Dzień dobry, czy jest u państwa jakiś samochód z instalacją LPG? Takie pytanie coraz częściej słyszą komisy i osoby zajmujące się sprzedażą używanych samochodów. A dostępność takich aut jest coraz mniejsza, żeby nie powiedzieć bardzo mała. W ostatnim czasie zainteresowanie pojazdami z autogazem wystrzeliło w górę.
LPG ze świecą szukać
Odpowiedź dlaczego samochody z instalacją LPG budzą tak duże zainteresowanie jest prosta. Wystarczy spojrzeć na pierwszą lepszą stację paliw i zobaczyć różnice w cenach paliwa. Dziś sytuacja większości Polaków jest jaka jest i każdy chce jeździć, jak najtaniej. Mając silnik diesla czy benzynowy, ciężko szukać oszczędności.
Dlatego, gdy tylko w serwisach sprzedających samochody pojawi się oferta z autem na gaz, bardzo szybko ona znika. Klienci nie patrzą nawet na markę, kolor i wiele różnych rzeczy. Samochód ma po prostu jeździć, być tani w zakupie i służyć.
Podobnie sytuacja wygląda w komisach, gdzie nawet odbywają się już ”ciche rezerwacje”. Po prostu właściciele mają dawać znać danym osobom, gdy w ich ofercie nagle pojawi się auto zasilane gazem.
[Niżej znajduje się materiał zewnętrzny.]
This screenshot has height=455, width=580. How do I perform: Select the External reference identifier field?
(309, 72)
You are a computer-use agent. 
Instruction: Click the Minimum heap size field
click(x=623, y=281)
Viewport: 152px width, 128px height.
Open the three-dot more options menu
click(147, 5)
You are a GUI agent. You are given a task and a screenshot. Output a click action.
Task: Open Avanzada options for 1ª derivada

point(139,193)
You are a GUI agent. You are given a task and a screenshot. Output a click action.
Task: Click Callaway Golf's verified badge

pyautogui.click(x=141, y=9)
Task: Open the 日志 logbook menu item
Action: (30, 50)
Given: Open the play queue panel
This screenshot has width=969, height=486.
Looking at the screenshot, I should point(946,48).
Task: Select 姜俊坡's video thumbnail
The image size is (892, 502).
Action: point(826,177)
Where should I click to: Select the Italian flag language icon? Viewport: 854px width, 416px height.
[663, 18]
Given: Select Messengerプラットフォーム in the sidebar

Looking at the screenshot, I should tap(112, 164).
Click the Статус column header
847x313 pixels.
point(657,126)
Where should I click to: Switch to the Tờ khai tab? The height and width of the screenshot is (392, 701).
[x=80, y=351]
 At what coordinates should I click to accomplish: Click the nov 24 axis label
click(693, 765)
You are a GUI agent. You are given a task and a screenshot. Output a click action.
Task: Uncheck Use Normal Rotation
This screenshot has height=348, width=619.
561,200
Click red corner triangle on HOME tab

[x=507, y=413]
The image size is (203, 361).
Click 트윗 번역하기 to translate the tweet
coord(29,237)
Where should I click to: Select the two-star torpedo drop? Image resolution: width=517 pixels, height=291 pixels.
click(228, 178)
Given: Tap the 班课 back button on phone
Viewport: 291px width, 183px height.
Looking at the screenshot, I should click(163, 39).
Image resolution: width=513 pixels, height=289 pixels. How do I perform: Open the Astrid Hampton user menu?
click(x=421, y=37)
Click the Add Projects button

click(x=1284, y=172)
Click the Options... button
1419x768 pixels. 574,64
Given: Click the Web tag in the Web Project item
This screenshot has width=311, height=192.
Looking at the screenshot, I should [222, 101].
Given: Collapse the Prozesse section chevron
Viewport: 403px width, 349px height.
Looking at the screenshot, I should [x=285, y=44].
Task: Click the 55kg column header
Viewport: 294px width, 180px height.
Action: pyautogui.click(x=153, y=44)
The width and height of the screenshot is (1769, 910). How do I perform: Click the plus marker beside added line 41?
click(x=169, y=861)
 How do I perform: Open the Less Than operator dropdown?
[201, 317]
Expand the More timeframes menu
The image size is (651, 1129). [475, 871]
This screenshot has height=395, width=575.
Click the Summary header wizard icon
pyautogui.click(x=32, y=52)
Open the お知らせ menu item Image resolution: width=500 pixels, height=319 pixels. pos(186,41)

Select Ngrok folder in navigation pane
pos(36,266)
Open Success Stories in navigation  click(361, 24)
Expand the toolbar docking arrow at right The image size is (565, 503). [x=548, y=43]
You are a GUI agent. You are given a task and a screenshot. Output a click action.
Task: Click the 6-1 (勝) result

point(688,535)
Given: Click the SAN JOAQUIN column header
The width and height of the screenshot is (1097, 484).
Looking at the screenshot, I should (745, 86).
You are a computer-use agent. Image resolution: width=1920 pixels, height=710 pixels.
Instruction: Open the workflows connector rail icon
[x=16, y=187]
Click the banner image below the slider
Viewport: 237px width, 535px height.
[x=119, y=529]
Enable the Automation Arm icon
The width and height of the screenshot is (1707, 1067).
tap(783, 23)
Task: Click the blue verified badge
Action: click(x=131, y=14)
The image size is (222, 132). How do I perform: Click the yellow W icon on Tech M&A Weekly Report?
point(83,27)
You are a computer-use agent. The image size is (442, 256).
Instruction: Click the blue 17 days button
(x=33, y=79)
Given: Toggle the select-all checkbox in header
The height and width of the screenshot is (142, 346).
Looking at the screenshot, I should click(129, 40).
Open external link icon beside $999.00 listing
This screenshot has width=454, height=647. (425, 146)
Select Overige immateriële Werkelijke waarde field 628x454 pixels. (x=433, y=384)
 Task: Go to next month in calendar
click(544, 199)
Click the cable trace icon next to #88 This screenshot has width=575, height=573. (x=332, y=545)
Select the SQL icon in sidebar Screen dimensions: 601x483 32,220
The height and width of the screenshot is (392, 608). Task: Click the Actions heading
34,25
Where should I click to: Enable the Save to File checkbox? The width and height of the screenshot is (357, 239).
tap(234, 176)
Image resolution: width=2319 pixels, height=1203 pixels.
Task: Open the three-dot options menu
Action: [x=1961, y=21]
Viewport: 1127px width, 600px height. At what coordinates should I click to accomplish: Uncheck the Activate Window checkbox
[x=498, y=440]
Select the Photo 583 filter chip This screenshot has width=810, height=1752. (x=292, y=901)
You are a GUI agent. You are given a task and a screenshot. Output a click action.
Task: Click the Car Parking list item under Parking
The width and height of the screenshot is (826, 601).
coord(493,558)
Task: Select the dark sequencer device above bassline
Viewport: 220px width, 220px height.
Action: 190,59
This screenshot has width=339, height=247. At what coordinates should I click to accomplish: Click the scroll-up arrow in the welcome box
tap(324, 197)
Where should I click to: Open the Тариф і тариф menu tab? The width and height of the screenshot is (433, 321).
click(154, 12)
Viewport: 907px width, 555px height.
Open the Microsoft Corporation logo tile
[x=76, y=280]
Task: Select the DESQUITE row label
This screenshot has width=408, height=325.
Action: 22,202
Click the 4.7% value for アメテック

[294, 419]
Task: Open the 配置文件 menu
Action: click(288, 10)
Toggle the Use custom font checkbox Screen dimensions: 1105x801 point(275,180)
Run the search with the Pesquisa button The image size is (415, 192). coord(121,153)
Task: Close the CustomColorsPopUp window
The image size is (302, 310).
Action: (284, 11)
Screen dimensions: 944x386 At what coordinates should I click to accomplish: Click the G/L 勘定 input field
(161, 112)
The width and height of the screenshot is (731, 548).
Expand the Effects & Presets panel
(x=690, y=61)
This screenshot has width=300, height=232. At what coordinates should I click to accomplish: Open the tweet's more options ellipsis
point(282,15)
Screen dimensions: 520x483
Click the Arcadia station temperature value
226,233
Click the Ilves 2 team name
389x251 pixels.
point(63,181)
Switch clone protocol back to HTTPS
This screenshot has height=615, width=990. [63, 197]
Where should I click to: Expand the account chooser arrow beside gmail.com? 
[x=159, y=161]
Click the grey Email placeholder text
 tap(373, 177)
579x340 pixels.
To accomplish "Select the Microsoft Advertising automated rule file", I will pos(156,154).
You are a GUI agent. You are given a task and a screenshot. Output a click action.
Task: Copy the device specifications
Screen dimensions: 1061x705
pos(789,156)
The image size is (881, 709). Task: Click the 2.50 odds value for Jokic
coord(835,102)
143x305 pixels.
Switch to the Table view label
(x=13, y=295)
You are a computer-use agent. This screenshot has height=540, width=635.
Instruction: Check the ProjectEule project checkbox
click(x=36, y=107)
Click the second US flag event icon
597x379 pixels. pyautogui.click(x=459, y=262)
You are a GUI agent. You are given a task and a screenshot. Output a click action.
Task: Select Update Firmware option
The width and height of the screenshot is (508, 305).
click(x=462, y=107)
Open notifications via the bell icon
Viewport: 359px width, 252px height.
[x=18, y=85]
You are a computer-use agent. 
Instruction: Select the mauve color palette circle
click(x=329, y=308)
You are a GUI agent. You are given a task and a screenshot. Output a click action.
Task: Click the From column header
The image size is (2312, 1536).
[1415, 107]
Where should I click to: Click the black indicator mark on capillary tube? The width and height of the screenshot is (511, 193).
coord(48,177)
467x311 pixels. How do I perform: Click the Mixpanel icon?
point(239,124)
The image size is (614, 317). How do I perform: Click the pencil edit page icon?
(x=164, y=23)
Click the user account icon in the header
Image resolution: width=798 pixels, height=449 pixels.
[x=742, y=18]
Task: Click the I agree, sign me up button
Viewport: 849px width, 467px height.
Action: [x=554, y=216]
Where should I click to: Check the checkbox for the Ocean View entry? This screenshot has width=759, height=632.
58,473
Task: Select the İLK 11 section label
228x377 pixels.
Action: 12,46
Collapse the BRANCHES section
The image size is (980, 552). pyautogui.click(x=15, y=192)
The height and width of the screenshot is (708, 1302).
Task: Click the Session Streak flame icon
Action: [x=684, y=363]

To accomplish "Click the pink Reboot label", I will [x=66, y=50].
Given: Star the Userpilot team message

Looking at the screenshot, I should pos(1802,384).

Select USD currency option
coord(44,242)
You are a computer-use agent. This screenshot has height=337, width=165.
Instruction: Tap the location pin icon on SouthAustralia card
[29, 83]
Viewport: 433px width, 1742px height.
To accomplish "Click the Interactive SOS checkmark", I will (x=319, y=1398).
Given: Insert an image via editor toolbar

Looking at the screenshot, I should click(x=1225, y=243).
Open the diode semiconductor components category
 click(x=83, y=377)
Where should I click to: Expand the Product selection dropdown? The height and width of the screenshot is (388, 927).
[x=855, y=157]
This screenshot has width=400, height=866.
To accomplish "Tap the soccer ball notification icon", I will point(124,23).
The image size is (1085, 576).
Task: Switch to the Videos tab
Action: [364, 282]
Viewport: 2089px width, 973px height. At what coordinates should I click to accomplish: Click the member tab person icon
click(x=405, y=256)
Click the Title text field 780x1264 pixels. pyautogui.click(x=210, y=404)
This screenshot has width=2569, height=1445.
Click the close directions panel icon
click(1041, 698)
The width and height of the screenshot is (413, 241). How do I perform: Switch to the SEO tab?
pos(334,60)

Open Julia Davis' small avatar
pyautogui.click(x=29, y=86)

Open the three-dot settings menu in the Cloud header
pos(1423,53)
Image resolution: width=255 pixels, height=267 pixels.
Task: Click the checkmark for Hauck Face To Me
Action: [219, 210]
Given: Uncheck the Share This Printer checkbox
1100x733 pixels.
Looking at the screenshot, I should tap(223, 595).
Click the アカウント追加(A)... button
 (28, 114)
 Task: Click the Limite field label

To pokazuje, jak ciężko na rynku jest znaleźć odpowiednie auto z LPG.
Używany samochód z autogazem
Drugi problem jaki leży w znalezieniu pojazdów z instalacją gazową jest taki, że mało kto chce sprzedać takie auto. Większość osób, która nawet miała to w planach pozostawia je na ”czarną godzinę”. Dobrą metodą zatem jest sąsiedzka znajomość i trafienie na taką osobę.
Wówczas w ramach negocjacji można nabyć taki samochód łatwiej, niż szukać go w internecie czy wydzwaniać komisy. Jedno jest pewne – rynek pojazdów zasilanych autogazem mocno się odrodził i to na tyle, że stał się problematyczny.